### Requirement 1
Copy out the lines of the records from the one containing "The height and width of the screenshot is (644, 1080)." through the one containing "center [299, 134].", with both of those lines included, matching the original word for word.

### Provided passage
# Repeatedly multiplying digits until a single digit is obtained

I've written code that solves a problem from codewars.com. My code passes all the tests on the codewars site. It's a simple enough problem to solve naïvely, but I would love to improve the structure.

The prompt for the problem is as follows:

Write a function, persistence, that takes in a positive parameter num and returns its multiplicative persistence, which is the number of times you must multiply the digits in num until you reach a single digit.

For example:

persistence(39) => 3  # Because 3*9 = 27, 2*7 = 14, 1*4=4
# and 4 has only one digit.


So my solution follows:

def get_digits(num, digits=[]):
while num > 0:
digits.append(num % 10)
return get_digits(num / 10, digits)
if num == 0:
return digits

def multiply_all(digits, multiplier=1):
while len(digits) > 0:
multiplier = multiplier * digits.pop(0)
return multiply_all(digits, multiplier)
if len(digits) == 0:
return multiplier

def persistence(num, count=0):
while num >= 10:
num = multiply_all(get_digits(num))
count += 1
return persistence(num, count)
if num < 10:
return count


I was thinking I might consolidate these three little recursive functions into one function containing all three... but I'd really like input from more seasoned programmers, so I very much appreciate you taking the time to make any suggestions.

• I'm not as familiar with Python; is count an optional parameter? Can whatever calls your code still use persistence(39)? – Brian J Mar 3 '17 at 14:15
• @BrianJ count=0 means it's optional with a default of 0 – JollyJoker Mar 3 '17 at 15:00

Python 3.x bug

Did you know that your program outputs 1 for the number 39 if executed on Python 3?

This is because of the / division operator on this line:

return get_digits(num / 10, digits)


The meaning of / in Python 3.x was changed (PEP 238). Switching to // would be a quick fix.

Improving the solution

I was thinking I might consolidate these three little recursive functions into one function containing all three..

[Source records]
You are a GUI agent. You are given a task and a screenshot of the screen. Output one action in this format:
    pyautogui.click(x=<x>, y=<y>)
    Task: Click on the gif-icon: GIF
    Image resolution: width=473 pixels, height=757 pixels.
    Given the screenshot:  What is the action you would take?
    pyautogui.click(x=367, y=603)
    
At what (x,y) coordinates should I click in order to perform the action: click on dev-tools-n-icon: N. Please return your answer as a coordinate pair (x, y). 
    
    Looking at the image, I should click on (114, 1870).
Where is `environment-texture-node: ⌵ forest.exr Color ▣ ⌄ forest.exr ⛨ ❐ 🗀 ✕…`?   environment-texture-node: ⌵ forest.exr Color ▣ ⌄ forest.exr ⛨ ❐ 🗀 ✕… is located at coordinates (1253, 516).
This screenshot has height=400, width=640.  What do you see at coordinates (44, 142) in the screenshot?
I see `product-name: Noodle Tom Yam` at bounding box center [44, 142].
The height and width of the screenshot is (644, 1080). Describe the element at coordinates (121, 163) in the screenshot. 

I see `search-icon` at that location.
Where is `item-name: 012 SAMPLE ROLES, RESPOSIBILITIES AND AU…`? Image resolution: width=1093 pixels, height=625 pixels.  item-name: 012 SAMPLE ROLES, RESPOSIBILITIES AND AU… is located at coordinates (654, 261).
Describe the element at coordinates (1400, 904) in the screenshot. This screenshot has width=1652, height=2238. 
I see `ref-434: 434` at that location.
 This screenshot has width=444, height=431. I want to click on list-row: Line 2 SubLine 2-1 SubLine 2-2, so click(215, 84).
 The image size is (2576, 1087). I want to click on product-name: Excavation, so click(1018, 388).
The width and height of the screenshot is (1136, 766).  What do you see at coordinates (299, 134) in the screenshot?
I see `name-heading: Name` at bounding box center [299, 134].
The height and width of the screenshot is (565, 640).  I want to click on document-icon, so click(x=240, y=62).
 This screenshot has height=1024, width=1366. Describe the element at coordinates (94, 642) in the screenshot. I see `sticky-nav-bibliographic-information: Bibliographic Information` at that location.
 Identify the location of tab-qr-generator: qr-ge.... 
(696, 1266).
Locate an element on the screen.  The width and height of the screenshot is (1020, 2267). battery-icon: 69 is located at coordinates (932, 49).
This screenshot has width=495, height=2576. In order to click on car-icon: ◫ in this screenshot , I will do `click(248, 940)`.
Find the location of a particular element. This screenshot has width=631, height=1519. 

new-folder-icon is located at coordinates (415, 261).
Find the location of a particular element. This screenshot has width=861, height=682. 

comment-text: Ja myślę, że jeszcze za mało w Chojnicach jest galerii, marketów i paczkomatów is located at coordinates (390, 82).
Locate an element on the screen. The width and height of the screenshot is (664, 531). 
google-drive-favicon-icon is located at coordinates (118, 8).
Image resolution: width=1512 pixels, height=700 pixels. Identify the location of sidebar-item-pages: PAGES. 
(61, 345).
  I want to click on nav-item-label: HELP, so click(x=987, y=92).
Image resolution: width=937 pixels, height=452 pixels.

### Requirement 2
Pick up the page on repeatedly multiplying digits until one digit is left, and keep writing from the point where it stops.

### Answer 1
The height and width of the screenshot is (644, 1080). Describe the element at coordinates (121, 163) in the screenshot. 

I see `search-icon` at that location.
Where is `item-name: 012 SAMPLE ROLES, RESPOSIBILITIES AND AU…`? Image resolution: width=1093 pixels, height=625 pixels.  item-name: 012 SAMPLE ROLES, RESPOSIBILITIES AND AU… is located at coordinates (654, 261).
Describe the element at coordinates (1400, 904) in the screenshot. This screenshot has width=1652, height=2238. 
I see `ref-434: 434` at that location.
 This screenshot has width=444, height=431. I want to click on list-row: Line 2 SubLine 2-1 SubLine 2-2, so click(215, 84).
 The image size is (2576, 1087). I want to click on product-name: Excavation, so click(1018, 388).
The width and height of the screenshot is (1136, 766).  What do you see at coordinates (299, 134) in the screenshot?
I see `name-heading: Name` at bounding box center [299, 134].

### Answer 2
What if we would get all the digits of a number by iterating over the string representation of an integer and converting every digit back to an integer - map(int, str(num)). In order to multiple the digits of a number we can use reduce() applying the operator.mul (multiplication operator) function:

from functools import reduce
from operator import mul

def persistence(number, count=0):
# recursion base case - exit once the number is less than 10
if number < 10:
return count

# get new number by multiplying digits of a number
new_number = reduce(mul, map(int, str(number)))

return persistence(new_number, count + 1)


Note that you don't actually need the while loop at all, since you are going recursive and have a num < 10 base case as a recursion "exit condition".

Note that you can also approach the "getting digits of a number" "mathematically" instead of converting the types back and forth:

from functools import reduce
from operator import mul

def get_digits(number):
"""Generates digits of a number."""
while number:
digit = number % 10

yield digit

# remove last digit from number (as integer)
number //= 10

def persistence(number, count=0):
if number < 10:
return count

# get new number by multiplying digits of a number
new_number = reduce(mul, get_digits(number))

return persistence(new_number, count + 1)


This would also be generally faster than the first version.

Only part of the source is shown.